START Records shown

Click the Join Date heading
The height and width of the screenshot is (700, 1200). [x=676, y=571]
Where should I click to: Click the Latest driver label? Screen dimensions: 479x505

END Records shown
START Records shown

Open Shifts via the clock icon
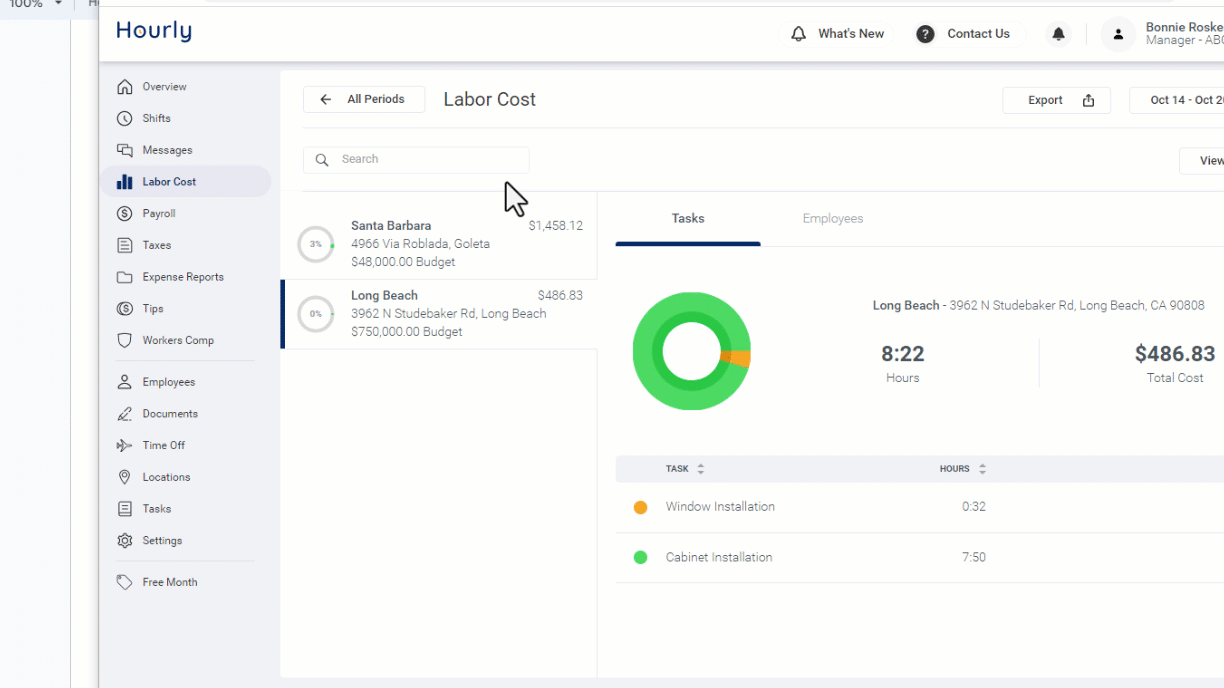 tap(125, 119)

END Records shown
START Records shown

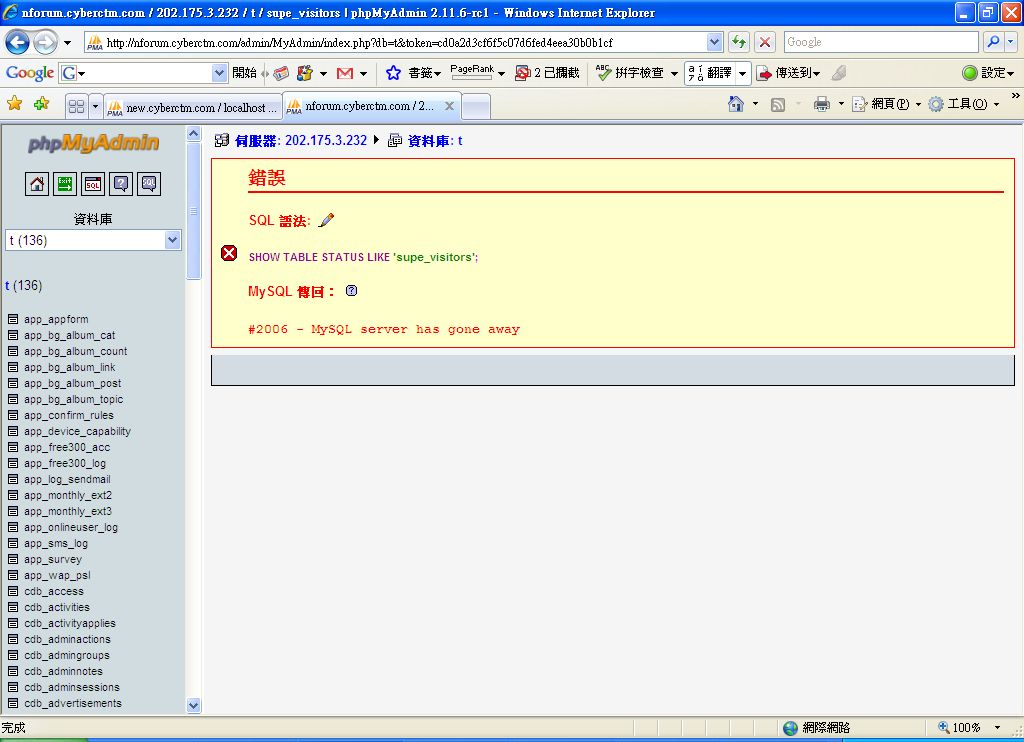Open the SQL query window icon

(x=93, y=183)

END Records shown

What to produce
What you give back should be exactly the lines of the data above from the line with "Click the Join Date heading" through the line with "Where should I", both of those included, and nothing more.

Problem solution
Click the Join Date heading
The height and width of the screenshot is (700, 1200). [x=676, y=571]
Where should I click to: Click the Latest driver label? Screen dimensions: 479x505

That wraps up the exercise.